Сергея Юшкевича никак нельзя назвать модным актером. Однако это обстоятельство ничуть не умаляет его профессиональных достоинств, а быть может, даже подчеркивает их. Потому что при почти полусотни киноролей (пусть не всегда центральных, хотя, как правило, значимых — «Тоталитарный роман», «Олигарх», «Каменская», «Красная капелла», «Человек войны») и десятке серьезных театральных работ («Три товарища», «Три сестры», «Бесы», «Играем ... Шиллера!», «Ромео и Джульетта») он сумел не примелькаться, не надоесть зрителю и при этом зацепить его, запасть ему в душу.
— Какие причины побудили вас пойти в артисты?
— Я родом с Западной Украины. У нас во Дворце пионеров занимались самые красивые девочки в городе. Я влюбился в одну из них и из-за этого стал посещать занятия. Играл во всех спектаклях и делал это с удовольствием. В результате девочка выбрала другого, а я настолько глубоко нырнул в актерское дело, что решил развивать в себе эти способности дальше.
— Вы поступали как большинство абитуриентов — сразу во все театральные училища?
— Да. Я поступал после армии и у меня был уже критический возраст — принимали только до двадцати трех лет. Мне нельзя было рисковать. И я прошел сразу в три вуза: во МХАТ, в ГИТИС и в Щукинское училище.
— Почему в результате выбрали именно «Щуку»?
— Она мне всегда была ближе и по своему духу, и по своим педагогам. Но к тому времени я уже был зачислен на курс Касаткиной в ГИТИС — там конкурс закончился на несколько дней раньше. Документы я забирал со скандалом. Когда в деканате мне швырнули бумаги прямо в лицо, я понял, что правильно делаю, что ухожу отсюда. И потом, меня всегда удивляло, что в ГИТИС мог зайти любой человек с улицы и гулять по этажам. Вот в Щуку чужому попасть нельзя. И мне это нравилось: получалось некое закрытое заведение. К тому же, Щукинское училище — рекордсмен по количеству звезд-выпускников.
— Во время учебы не возникало никаких проблем?
— Случилось так, что я на три месяца ушел из училища.
— Сами? Почему?
— У меня была неразделенная любовь к моей однокурснице. То есть вначале любовь была обоюдной, но потом девушка ушла к более обеспеченному человеку. Я так дико переживал, что не мог ее видеть каждый день на занятиях. Поэтому и решил навсегда уйти из училища. Чтобы меня никто не нашел, выехал из общежития и стал жить у друга. Но Альберт Григорьич Буров, мой мастер, и Владимир Абрамович Этуш стали обзванивать всю Москву. И Буров передал через кого-то, что хочет со мной увидеться. В результате меня уговорили участвовать в дипломном спектакле, но при этом не посещать занятий. И я согласился.
— Но диплом вы все-таки получили?

● Записи:
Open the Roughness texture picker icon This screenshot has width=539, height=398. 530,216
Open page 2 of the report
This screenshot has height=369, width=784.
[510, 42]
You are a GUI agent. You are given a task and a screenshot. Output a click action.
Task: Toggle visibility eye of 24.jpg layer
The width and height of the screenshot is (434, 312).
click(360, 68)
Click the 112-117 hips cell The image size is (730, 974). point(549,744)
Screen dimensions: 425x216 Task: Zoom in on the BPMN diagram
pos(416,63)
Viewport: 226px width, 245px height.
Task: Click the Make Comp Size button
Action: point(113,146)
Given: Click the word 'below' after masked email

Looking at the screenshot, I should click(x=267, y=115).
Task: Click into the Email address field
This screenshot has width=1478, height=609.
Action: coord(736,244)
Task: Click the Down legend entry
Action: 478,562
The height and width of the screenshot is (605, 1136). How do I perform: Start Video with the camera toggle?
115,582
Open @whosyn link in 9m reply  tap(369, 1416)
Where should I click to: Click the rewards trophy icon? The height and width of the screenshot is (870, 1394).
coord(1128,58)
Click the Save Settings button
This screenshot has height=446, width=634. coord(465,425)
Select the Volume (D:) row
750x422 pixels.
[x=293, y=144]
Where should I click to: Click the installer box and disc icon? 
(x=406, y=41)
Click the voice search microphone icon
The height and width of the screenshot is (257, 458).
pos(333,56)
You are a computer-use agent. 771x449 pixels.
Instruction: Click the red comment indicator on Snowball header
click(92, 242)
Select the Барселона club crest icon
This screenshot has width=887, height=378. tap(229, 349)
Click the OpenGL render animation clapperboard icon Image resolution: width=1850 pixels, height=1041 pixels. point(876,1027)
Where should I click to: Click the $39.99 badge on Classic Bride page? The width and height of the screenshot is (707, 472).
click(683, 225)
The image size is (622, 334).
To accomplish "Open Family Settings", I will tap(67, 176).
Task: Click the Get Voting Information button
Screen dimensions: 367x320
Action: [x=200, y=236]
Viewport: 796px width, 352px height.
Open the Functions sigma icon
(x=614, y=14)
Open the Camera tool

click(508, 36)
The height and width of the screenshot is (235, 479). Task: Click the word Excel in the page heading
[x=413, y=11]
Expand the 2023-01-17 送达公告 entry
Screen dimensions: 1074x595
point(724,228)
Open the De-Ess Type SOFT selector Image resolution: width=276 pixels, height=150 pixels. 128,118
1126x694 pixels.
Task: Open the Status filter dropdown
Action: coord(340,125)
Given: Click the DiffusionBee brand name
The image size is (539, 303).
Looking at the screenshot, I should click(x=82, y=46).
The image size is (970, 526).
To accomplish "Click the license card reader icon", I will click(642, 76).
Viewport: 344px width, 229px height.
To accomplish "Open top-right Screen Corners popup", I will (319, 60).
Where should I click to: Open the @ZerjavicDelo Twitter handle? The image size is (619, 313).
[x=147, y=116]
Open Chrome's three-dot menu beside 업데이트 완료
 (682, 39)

● Что нужно сделать:
a. Перечислите, пожалуйста, все фильмы, которые упомянуты во вступлении к интервью с Сергеем Юшкевичем.
b. Допишите интервью с Сергеем Юшкевичем: начните с ответа на последний вопрос о дипломе.

● Ожидаемые ответы:
a. «Тоталитарный роман», «Олигарх», «Каменская», «Красная капелла», «Человек войны»

b.
— Да, потому что мне стало стыдно перед педагогами. Они мне говорили: «Сережа, возвращайся». А я: «Нет и все». И ведь как у них терпения хватило, настойчивости? Могли бы сказать: «Ну, ушел и ушел. Мало ли что. Может, не хочет больше быть: артистом». Но в Щуке существует родительское отношение к студентам. Они волновались: парень один в Москве, родители далеко. Их человеческие переживания и чаяния оказались для меня очень ценны. И я сказал себе: «Ну кто ты? Песчинка! Какое ты имеешь право себя так вести?» Я одумался и написал заявление о восстановлении в училище. И Этуш подписал его.
— Вам сложно было привыкнуть к московской жизни?
— Я до сих пор не могу к ней привыкнуть. Из-за хаоса, количества людей, машин. Из-за бардака, которого нет в провинции. Ведь Черновцы, откуда я родом, — маленький и очень тихий город. Причем он практически европейский, потому что только в 40-м году попал в состав Советского союза. А до этого там были австро-венгры, немцы, румыны, поляки, Там мощеные улицы, красивые особняки. И люди там видят друг друга. А здесь никто никого не видит. Здесь люди работают и спят. Спят и работают. На жизнь это мало похоже. У каждого масса обязанностей. Москва — очень амбициозный город. И если ты здесь что-то проспал, то прогорел.
— Про вас вряд ли можно сказать, что вы что-то проспали. Даже в самый сложный для кинематографа период сумели попасть на большой экран. Как вам это удалось?
— Это случилось благодаря замечательной актрисе Ольге Владимировне Волковой, которую я очень люблю. Она часто приходила к нам в училище на репетиции. И когда начали искать одного из основных персонажей в фильм «Колечко золотое, букет из алых роз», по повести Чехова «В овраге», то она предложила режиссеру Долинину попробовать меня. Можно сказать, что и вторая моя работа — в фильме «Тоталитарный роман» — случилась тоже благодаря Волковой. Режиссером этой картины стал продюсер «Колечка...» Слава Сорокин.
— В отличие от многих актеров, существующих в рамках одного амплуа, вы играете разноплановые роли.
— И с удовольствием это делаю. Я очень люблю меняться в образе, особенно на уровне ментальности. Допустим, сначала я сыграл в «Красной капелле» русского разведчика, а потом — нациста в «Человеке войны». Хотелось бы сыграть трансвестита или бомжа.
— Трансвестита?! Может уже и предложения были?
— Именно таких не было, но «голубого» сыграть предлагали. Правда, вопрос режиссера заставил меня отказаться от этой роли. Он спросил: «Насколько глубоко и далеко вы можете зайти в своем образе, если этого требует профессия». Я на него посмотрел, и мне стало неприятно.
— И что вы ответили?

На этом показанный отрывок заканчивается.